Every one of us has a different set of values that we live by, and we use these values to help guide our decisions or figure things out when something doesn’t quite go according to plan.
Your code of ethics helps you make important moral decisions that could be life-changing.
These values or principles range from honesty and integrity to having respect for others and knowing how to be a positive role model.
Whether in your personal or professional life, establishing a healthy value system will go a long way toward building authentic connections and developing traits that others find admirable.

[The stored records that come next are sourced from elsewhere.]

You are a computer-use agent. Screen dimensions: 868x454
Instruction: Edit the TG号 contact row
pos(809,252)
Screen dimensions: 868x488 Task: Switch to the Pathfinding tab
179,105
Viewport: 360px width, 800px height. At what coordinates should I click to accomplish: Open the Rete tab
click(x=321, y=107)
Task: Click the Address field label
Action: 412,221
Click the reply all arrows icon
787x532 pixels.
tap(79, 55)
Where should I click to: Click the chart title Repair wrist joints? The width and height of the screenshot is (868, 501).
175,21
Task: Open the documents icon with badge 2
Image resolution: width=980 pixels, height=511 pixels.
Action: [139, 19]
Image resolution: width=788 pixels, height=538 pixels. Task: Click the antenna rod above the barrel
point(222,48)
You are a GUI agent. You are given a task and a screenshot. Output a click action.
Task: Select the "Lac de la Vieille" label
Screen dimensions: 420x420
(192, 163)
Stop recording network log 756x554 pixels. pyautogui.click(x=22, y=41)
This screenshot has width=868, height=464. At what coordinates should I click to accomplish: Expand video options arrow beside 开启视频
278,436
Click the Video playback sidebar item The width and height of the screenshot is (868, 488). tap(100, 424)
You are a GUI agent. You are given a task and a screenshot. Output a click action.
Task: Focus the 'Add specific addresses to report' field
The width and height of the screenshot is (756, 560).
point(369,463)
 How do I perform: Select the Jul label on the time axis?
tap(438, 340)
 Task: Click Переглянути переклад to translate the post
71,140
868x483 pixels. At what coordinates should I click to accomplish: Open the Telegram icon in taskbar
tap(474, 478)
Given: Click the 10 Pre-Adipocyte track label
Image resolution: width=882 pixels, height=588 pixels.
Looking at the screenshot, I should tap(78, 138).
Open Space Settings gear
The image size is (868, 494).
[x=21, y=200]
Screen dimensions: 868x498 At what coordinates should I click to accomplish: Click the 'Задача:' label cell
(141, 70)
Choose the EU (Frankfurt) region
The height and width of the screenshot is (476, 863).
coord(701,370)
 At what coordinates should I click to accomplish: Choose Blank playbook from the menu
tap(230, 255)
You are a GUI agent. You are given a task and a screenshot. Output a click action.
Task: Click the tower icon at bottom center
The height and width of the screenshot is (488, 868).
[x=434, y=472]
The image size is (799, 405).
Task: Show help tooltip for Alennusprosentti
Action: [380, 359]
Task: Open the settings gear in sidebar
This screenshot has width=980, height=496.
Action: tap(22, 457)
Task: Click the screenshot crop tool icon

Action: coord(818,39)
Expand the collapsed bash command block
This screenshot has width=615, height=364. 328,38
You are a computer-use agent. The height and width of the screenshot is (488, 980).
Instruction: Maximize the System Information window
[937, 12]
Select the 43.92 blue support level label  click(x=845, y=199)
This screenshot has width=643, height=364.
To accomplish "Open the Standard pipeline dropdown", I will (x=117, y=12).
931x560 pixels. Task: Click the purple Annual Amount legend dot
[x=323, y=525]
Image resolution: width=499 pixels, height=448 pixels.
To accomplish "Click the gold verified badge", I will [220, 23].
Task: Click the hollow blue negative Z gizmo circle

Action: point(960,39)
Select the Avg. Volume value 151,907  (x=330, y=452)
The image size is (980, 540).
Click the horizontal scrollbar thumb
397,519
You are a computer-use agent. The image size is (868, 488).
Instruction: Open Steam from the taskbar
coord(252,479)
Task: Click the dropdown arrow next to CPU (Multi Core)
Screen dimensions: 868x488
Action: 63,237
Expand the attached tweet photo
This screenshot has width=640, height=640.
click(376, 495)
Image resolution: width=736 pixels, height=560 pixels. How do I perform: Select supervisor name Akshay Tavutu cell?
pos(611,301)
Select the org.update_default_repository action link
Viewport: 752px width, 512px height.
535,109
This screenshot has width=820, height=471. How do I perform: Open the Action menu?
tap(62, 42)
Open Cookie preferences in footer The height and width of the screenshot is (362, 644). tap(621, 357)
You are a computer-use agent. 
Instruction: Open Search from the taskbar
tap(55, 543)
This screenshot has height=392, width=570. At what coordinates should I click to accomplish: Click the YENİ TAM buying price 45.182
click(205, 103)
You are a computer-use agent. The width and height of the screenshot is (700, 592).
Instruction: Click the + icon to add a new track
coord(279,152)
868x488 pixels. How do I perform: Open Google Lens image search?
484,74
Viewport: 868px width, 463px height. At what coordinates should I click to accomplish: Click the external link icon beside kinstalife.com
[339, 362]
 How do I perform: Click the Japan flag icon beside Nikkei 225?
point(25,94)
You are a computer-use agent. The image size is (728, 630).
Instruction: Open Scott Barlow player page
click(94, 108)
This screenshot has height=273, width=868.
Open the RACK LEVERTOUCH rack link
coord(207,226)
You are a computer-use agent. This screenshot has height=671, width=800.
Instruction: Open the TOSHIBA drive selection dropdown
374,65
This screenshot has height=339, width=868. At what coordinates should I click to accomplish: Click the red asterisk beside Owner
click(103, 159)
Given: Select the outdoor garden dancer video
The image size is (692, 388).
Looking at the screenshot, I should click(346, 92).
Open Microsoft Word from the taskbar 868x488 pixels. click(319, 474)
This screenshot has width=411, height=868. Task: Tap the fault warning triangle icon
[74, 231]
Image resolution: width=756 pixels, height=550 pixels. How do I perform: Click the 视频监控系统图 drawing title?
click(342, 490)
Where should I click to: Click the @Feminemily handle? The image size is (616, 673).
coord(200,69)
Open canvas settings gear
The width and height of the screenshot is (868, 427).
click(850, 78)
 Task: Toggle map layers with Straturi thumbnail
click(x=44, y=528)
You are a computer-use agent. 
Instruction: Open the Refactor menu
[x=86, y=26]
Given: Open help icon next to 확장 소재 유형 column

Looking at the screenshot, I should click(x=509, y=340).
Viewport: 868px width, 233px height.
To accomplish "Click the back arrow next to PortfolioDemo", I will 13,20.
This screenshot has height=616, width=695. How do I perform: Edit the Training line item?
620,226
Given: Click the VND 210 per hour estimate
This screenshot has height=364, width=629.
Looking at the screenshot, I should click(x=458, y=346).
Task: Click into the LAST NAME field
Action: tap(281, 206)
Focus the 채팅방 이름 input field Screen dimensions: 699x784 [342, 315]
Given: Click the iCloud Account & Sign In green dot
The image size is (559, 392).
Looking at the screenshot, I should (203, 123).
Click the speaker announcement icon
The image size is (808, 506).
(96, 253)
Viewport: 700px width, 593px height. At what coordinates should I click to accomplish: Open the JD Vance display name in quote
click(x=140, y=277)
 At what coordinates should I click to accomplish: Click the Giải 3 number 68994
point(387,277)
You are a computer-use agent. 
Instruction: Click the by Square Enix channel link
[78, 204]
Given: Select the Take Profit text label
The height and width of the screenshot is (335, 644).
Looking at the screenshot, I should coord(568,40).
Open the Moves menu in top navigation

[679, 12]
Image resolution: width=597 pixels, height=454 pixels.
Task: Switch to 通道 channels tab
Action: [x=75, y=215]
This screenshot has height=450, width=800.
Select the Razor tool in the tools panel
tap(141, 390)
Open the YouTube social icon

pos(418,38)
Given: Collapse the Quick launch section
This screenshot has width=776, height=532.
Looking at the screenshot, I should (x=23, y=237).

So, if you’re looking for guidance and inspiration, some of the most successful people with a strong ethical code always live by these 8 rules that I explore in a lot more detail below.
Let’s get started!
1) They respect others.
As soon as you hear the words “code of ethics,” the first thing that might come to mind is respect.
There’s no way that you can live a life of moral integrity if you can’t treat others with dignity.
Why is respecting others so important?
Well, whether in your personal relationships or at the office, respect is about treating others fairly, which makes it easier for people to trust you.
Living by the ethical code of respecting the people you know and the ones you meet helps guide your behaviors and attitudes.
This means that you’re mindful of how you treat others and use the same yardstick to judge every person.
It doesn’t mean that you accept or approve of everyone’s opinions or ideas, regardless of your beliefs and experiences.
It’s just about consideration and fairness.
It’s a great rule to live by, and the reason I’m saying this is because it allows us to understand someone else’s perspective, whether we agree or disagree with them.
It can open channels of communication, and we learn to accept feedback more positively because we know that it comes from a helpful and not a hurtful place.
2) They hold themselves and others accountable.
To live a moral lifestyle, you must start by being accountable for your actions.
What you might not know is that accountability is not only about forgiving yourself and someone else; it’s about peace of mind knowing that you tried, things didn’t work out, and you’re willing to step up to the plate.
But failing to accept responsibility can look a little bit different in romantic relationships.
When you’re with your significant other, and they lie to you, you naturally confront them about what they did or didn’t do. They respond with, “I never said that,” or “You must’ve heard wrong.” You feel like you’re going crazy, and you get frustrated and angry.
This was something that happened to me in a past relationship, and it continued for quite some time until I realized that this person was an emotional manipulator.
And manipulators don’t exactly have an ethical code they live by!
Accountability holds you and others to a standard, and when you insist that someone accept responsibility, you’re letting them know how you want to be treated.
3) They value honesty.
I love the quote, “It takes courage to admit the truth.”
Honesty is about being transparent with someone, whether they’re a relative, spouse, or even a colleague at work.
It’s about sincerity and not being downright mean.
When you live by the ethical principle of honesty, you’re candid without being deceptive. You don’t continuously mislead other people to get your way, and you’re pretty much an open book for the people closest to you.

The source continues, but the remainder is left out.